Summers, Business Voice Support for China's WTO Accession

US Treasury Secretary Lawrence H. Summers and his nine predecessors joined business leaders Monday in supporting China's accession to the World Trade Organization (WTO) and granting the world's most populous nation permanent normal trade relations (PNTR).

Summers flew this morning to attend a breakfast gathering of 40 business leaders and six congressmen interested in trade with China. At a following press briefing, a letter in the name of nine former treasury secretaries to President Bill Clinton was circulated.

The secretary warned that it would be a "grave mistake" not to facilitate China's accession to the WTO with PNTR. However, apparently to placate the labor unions lobbying against a landmark deal with China, he stressed that the workers' rights everywhere in the world should be protected.

The United States and China signed the trade agreement last November, paving the way for China's entry into the Geneva-based WTO. It calls on China to open a wide range of markets, from agriculture to communications.
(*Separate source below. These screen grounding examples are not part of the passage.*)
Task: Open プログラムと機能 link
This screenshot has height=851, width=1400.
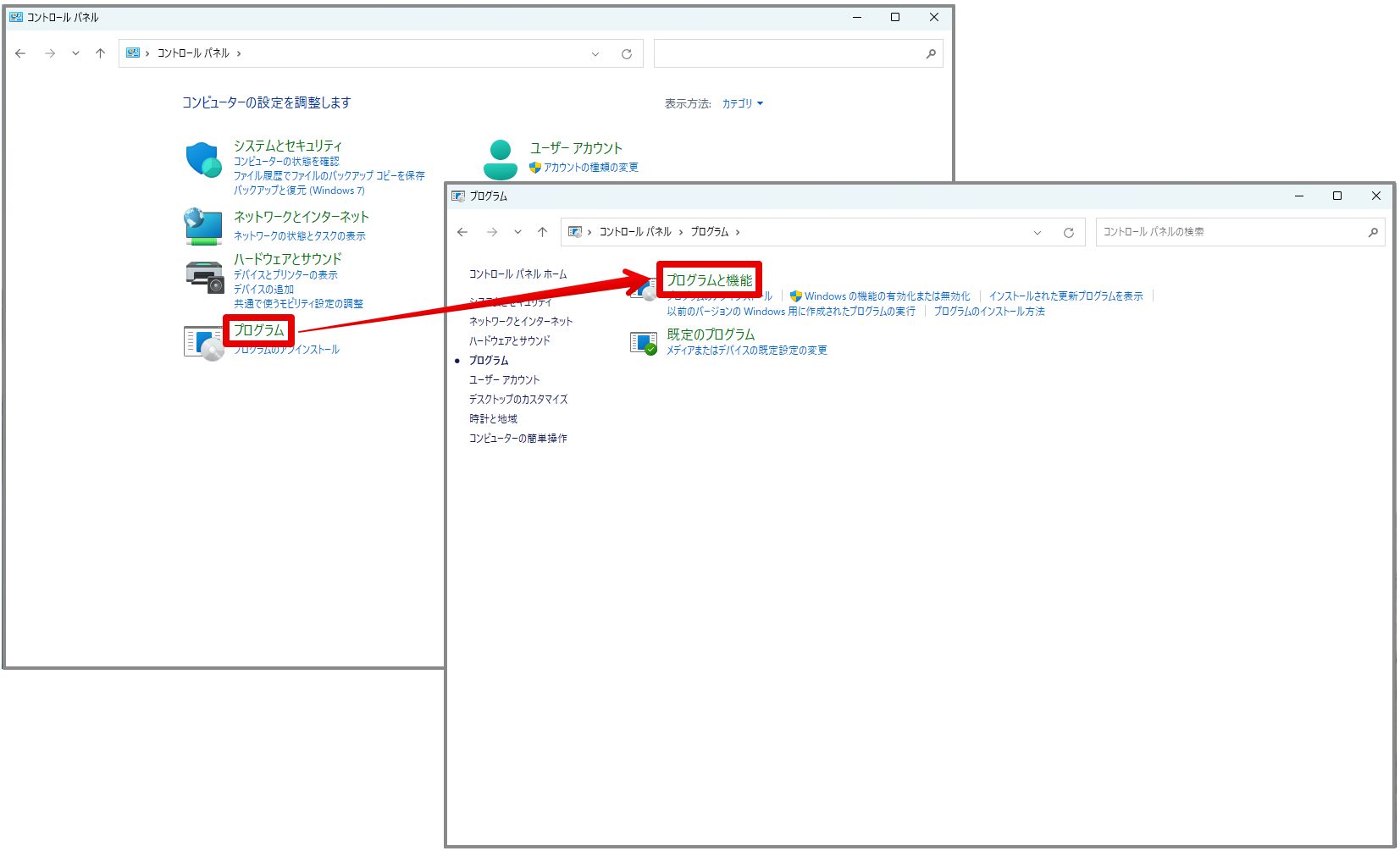Action: point(709,280)
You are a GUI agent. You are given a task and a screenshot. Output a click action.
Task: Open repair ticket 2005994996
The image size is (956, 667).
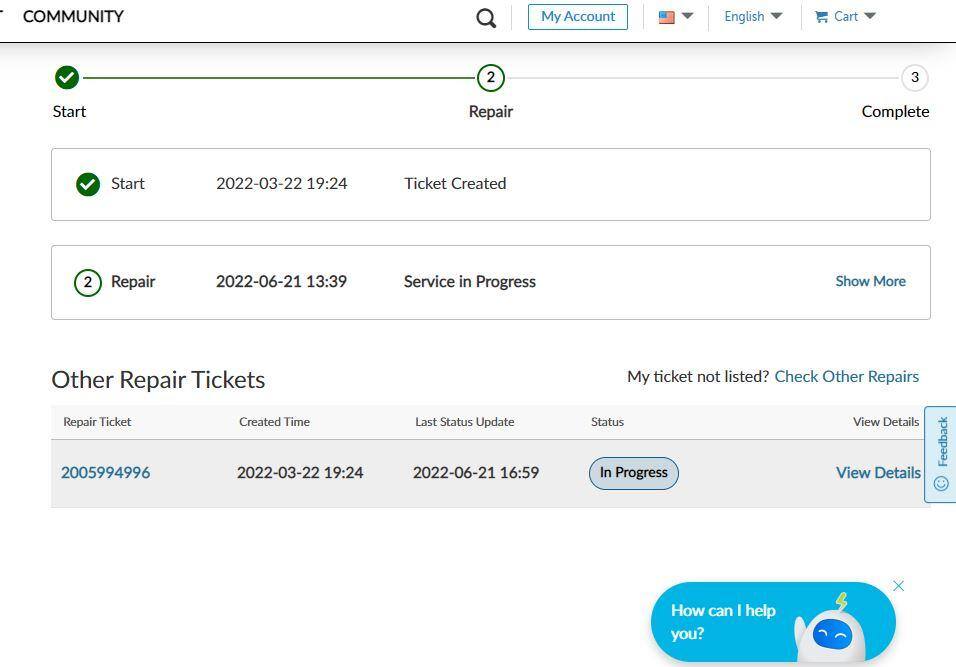pos(105,473)
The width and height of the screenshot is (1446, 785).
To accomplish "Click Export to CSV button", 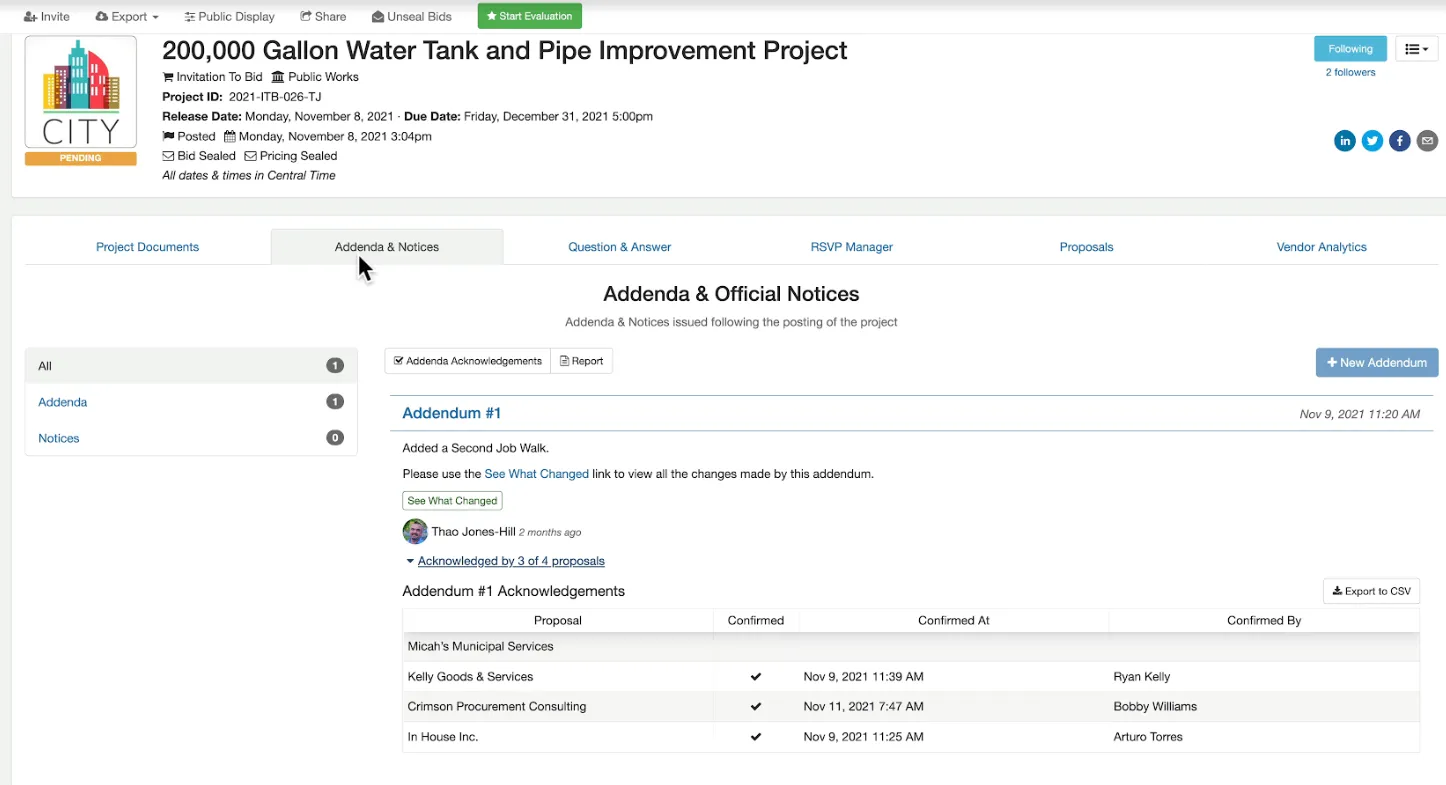I will 1371,591.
In exchange, American congress should grant Beijing PNTR, a status that would guarantee Chinese goods the same low-tariff access to the U.S. markets as products from almost every other nation.

But the PNTR faces stiff opposition from some democrats in the House and labor union leaders who have demanded China improve human rights and labor standards before joining the WTO.

"I believe the PNTR is very much in our national interest, very much in the interest of American workers," said Summers with Maurice R. Greenberg, Chairman of American International Group(AIG) , Inc., and Lewis M. Eisenberg, chairman of the Port Authority of New York and New Jersey, standing with him before cameras, a show of consensus on backing China's integration into the global trade system.

Summer's predecessors, including Robert Rubin, James A. Baker, Lloyd M. Bentsen, W. Michael Blumenthal, Nicholas F. Brady, Douglas Dillon, G. William Miller, George Shults and William Simon, voiced their backing for President Clinton's efforts to secure the passage of his bill on China's PNTR.

"Since the normalization of relations with China and the establishment of the U.S.-China Joint Economic Committee two decades ago, each Administration has worked to encourage China's market reforms and integration into the world economy. Your Administration -- and this U.S. Congress -- have an historic opportunity to secure important commercial benefits for the American people while promoting greater openness, transparency, and reform in China's economy," they said.

AIG Chairman Greensberg, concurrently chairman of the Asia Society and director of the National committee for U.S.-China Relations, warned that it would be a "tragedy" to think otherwise. The CEOs and congressmen had "very good discussions" about the issue and reached the point that it is important to integrate China into the world economy, said Greensberg, who hosted the breakfast gathering. He made his first visit to Beijing in 1975 and His AIG had its corporate origins in China when its founder C.V. Starr founded Asia Life Insurance Company in Shanghai in 1919. Chairman Eisenberg told reporters that he supports China's PNTR and urges congressional approval of that status because for centuries, foreign trade has been the lifeblood of the economies of New York and New Jersey, and China, with its 1.2 billion people, is a huge market.

According to his account, last year U.S. exports to China totaled some 18 billion U.S. dollars. Of that, 1.3 billion dollar worth of goods was shipped from the New York and New Jersey region. "We need to build on this enormously important relationship," he said.

Eisenberg said Governor Christine Todd Whitman of New Jersey and Governor George Pataki of New York also support normal trade relations with China.

Whitman and Pataki were among the 44 governors who signed a letter on March 31 to Senate majority leader Trent Lott, urging him to support China's PNTR. They said that the U.S. exports to China in 1998 created 200,000 jobs for Americans and if the PNTR is granted the exports to that country could nearly double.